● **Aim of the exercise**: Find the line containing "Open Median time to ack options menu" in the data below and repeat it, along with all later lines, exactly through the last one.

-- Listed records follows --

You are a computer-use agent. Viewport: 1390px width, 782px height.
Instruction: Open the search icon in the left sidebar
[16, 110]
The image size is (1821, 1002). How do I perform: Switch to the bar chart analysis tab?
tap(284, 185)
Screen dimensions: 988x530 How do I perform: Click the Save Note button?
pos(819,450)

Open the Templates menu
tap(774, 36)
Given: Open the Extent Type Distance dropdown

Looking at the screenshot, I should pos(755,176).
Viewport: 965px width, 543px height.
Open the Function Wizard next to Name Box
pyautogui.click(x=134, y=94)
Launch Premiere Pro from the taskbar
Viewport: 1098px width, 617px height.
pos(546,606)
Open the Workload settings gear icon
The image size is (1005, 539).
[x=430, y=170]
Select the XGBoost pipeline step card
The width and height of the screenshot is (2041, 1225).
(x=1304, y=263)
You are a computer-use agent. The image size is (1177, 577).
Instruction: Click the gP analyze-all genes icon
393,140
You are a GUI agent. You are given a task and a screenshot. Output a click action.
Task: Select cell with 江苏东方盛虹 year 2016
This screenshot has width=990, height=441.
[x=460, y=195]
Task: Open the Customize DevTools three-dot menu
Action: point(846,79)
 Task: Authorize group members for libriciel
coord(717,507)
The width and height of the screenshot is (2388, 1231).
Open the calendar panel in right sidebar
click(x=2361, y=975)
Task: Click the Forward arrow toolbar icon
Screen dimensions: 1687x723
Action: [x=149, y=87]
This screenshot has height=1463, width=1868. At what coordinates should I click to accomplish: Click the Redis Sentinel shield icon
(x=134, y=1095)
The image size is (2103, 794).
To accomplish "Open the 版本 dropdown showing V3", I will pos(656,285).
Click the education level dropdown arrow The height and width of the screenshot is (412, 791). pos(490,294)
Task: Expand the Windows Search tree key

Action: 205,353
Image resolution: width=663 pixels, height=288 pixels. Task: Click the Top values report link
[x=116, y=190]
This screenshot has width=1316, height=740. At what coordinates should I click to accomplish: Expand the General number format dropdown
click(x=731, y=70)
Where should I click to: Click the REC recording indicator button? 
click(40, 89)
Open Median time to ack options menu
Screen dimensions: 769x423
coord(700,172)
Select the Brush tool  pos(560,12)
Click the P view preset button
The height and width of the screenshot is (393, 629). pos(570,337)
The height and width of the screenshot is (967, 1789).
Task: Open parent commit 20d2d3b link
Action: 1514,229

-- Listed records concluded --

● **Output of the exercise**:
Open Median time to ack options menu
Screen dimensions: 769x423
coord(700,172)
Select the Brush tool  pos(560,12)
Click the P view preset button
The height and width of the screenshot is (393, 629). pos(570,337)
The height and width of the screenshot is (967, 1789).
Task: Open parent commit 20d2d3b link
Action: 1514,229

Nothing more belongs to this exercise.